## Exercise requirements
Output only the lines of the entries that follow, starting at the one with "Task: Open the Image menu" and running down to the one with "Task: Select the START_TEST desktop icon", both included and unchanged.

## Data provided

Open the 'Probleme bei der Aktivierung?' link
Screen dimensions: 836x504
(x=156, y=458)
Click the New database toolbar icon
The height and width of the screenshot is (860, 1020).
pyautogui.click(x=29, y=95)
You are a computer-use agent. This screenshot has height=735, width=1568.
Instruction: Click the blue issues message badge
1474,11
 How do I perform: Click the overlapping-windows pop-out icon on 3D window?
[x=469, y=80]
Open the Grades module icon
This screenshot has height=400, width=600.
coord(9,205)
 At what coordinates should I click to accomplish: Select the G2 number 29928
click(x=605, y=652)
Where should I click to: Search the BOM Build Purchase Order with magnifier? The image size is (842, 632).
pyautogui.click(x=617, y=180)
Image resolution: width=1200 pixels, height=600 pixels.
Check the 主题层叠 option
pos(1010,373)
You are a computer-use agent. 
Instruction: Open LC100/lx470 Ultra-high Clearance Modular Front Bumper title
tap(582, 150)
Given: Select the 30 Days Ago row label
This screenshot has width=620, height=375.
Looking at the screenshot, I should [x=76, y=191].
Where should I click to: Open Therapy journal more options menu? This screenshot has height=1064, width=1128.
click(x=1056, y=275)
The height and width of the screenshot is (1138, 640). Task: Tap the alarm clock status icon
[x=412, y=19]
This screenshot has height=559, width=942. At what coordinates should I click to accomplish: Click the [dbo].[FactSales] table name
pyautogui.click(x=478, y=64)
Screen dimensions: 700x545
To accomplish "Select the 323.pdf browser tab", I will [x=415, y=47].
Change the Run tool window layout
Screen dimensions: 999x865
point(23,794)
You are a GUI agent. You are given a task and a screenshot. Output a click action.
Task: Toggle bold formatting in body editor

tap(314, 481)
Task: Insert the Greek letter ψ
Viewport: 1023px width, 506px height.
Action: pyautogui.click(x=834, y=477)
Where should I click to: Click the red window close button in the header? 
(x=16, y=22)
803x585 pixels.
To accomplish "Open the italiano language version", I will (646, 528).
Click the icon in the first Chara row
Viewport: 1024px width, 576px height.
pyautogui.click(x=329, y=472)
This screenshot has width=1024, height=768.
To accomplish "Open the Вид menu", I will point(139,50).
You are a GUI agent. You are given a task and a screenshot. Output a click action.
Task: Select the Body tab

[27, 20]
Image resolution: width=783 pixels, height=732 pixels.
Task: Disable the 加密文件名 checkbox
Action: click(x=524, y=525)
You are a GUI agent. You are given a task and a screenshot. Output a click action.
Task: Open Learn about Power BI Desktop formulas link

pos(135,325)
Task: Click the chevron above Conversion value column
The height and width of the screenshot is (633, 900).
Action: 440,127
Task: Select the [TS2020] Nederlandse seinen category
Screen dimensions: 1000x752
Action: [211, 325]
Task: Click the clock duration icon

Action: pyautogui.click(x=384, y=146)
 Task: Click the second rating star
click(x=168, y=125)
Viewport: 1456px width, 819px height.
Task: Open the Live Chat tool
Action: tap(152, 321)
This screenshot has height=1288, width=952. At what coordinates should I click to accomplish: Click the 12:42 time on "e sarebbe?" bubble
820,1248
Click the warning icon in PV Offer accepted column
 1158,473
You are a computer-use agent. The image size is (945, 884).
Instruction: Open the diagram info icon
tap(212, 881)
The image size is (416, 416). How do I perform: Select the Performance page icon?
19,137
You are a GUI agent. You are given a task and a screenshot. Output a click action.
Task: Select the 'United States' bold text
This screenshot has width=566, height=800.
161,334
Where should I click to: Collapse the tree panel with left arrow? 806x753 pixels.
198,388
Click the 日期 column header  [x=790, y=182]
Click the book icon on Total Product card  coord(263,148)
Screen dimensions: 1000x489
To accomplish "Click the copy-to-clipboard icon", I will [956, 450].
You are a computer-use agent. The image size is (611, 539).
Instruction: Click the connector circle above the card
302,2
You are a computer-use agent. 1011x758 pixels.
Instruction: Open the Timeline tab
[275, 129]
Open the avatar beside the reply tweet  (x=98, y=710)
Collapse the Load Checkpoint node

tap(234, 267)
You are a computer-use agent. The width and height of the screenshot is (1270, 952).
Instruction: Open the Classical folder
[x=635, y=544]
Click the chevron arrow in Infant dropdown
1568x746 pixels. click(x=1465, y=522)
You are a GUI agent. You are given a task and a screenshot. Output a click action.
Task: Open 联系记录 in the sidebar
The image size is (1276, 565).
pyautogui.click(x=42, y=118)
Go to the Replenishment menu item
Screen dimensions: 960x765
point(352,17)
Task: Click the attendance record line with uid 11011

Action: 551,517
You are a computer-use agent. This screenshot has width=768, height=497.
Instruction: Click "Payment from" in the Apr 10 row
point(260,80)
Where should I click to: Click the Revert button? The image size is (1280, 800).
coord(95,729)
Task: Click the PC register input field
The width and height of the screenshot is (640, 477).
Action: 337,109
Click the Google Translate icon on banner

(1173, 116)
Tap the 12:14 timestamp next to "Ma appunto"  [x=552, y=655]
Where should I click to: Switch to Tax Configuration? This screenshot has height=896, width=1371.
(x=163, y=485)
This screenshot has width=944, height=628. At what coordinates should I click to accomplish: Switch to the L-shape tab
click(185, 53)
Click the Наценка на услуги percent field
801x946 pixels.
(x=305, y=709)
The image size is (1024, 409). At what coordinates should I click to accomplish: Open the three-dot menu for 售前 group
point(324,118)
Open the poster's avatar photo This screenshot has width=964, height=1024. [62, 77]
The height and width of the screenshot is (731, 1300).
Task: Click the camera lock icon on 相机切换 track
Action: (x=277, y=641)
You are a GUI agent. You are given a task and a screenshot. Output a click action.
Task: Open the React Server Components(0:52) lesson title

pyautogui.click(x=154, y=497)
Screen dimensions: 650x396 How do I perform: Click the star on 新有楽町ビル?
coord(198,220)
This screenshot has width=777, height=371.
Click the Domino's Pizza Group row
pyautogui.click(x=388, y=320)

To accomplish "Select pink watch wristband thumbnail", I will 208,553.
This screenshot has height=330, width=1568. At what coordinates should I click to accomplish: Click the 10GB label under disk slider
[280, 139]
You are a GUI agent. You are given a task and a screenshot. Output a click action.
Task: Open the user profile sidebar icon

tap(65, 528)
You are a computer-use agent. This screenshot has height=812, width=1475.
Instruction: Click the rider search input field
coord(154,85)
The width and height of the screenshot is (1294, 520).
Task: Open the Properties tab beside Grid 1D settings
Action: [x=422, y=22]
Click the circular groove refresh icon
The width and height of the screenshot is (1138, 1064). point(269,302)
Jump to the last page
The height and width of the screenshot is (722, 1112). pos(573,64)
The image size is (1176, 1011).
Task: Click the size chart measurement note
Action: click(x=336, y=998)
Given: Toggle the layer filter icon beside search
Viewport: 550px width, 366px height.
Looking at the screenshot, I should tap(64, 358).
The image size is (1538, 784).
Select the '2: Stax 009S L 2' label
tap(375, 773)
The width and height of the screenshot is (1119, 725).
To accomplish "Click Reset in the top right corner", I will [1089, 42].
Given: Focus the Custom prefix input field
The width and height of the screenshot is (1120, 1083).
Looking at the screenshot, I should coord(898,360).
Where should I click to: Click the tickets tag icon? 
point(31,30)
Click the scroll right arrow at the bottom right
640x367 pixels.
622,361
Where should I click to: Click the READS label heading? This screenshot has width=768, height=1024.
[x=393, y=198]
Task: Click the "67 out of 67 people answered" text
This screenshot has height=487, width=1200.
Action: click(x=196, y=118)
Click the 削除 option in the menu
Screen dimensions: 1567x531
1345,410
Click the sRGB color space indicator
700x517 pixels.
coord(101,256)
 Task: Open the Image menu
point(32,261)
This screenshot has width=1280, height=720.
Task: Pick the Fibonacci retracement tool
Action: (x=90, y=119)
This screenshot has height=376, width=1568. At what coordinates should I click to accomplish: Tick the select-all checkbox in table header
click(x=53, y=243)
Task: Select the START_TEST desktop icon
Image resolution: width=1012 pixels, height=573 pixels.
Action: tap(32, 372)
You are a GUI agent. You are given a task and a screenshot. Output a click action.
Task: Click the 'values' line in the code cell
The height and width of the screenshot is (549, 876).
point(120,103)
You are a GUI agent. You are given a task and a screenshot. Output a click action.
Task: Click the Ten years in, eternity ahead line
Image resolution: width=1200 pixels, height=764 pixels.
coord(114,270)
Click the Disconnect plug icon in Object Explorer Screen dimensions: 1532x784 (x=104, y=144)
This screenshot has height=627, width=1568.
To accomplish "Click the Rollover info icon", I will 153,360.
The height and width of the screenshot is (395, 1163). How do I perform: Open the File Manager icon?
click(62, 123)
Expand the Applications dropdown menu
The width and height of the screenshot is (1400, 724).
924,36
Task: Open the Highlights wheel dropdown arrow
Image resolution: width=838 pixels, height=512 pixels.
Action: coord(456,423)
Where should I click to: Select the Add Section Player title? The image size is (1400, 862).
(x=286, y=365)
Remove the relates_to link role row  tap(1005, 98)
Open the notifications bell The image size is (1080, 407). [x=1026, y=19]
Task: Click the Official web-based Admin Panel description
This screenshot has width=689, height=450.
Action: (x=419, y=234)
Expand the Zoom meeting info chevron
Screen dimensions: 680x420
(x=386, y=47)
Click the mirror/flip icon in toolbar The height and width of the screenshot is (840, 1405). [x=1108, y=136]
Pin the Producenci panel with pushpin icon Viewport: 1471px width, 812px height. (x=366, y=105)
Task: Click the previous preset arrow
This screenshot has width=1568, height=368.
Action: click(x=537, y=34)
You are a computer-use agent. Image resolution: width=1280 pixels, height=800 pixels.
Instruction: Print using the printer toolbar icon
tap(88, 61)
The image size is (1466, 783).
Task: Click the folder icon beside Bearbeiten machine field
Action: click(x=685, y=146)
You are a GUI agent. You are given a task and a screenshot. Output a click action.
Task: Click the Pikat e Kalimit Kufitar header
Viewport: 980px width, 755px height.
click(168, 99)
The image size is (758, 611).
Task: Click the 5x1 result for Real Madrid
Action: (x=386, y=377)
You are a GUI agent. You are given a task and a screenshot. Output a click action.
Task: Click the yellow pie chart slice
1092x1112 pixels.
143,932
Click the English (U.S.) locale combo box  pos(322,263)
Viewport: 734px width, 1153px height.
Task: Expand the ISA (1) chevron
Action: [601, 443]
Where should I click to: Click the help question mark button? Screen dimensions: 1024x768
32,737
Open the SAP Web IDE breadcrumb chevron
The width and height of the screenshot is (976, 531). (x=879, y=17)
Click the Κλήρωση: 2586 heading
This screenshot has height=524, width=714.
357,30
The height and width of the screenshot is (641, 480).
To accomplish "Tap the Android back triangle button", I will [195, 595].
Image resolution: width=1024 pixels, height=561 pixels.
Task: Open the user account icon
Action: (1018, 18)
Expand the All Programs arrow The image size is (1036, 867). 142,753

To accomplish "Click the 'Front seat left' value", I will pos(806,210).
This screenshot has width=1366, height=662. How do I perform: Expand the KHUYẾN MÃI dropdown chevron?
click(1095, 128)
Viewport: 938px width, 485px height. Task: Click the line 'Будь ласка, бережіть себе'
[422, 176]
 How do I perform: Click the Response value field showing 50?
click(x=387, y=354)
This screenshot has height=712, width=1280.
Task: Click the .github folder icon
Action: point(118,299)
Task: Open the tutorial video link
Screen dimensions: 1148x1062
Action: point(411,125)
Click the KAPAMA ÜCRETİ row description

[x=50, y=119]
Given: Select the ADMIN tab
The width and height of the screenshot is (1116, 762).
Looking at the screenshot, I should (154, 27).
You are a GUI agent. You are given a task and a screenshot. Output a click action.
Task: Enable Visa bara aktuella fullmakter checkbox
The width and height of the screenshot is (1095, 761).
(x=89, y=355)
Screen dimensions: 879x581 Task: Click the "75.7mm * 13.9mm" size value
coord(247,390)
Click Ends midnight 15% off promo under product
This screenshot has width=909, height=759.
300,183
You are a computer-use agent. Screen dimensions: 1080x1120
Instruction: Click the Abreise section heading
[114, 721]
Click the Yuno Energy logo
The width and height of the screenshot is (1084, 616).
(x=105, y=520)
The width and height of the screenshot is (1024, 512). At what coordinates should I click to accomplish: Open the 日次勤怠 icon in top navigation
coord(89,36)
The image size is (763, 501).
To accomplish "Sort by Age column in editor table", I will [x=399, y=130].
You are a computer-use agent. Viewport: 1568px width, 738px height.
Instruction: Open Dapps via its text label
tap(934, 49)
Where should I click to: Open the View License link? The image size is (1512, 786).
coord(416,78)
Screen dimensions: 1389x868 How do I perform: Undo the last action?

## Written response
 Task: Open the Image menu
point(32,261)
This screenshot has width=1280, height=720.
Task: Pick the Fibonacci retracement tool
Action: (x=90, y=119)
This screenshot has height=376, width=1568. At what coordinates should I click to accomplish: Tick the select-all checkbox in table header
click(x=53, y=243)
Task: Select the START_TEST desktop icon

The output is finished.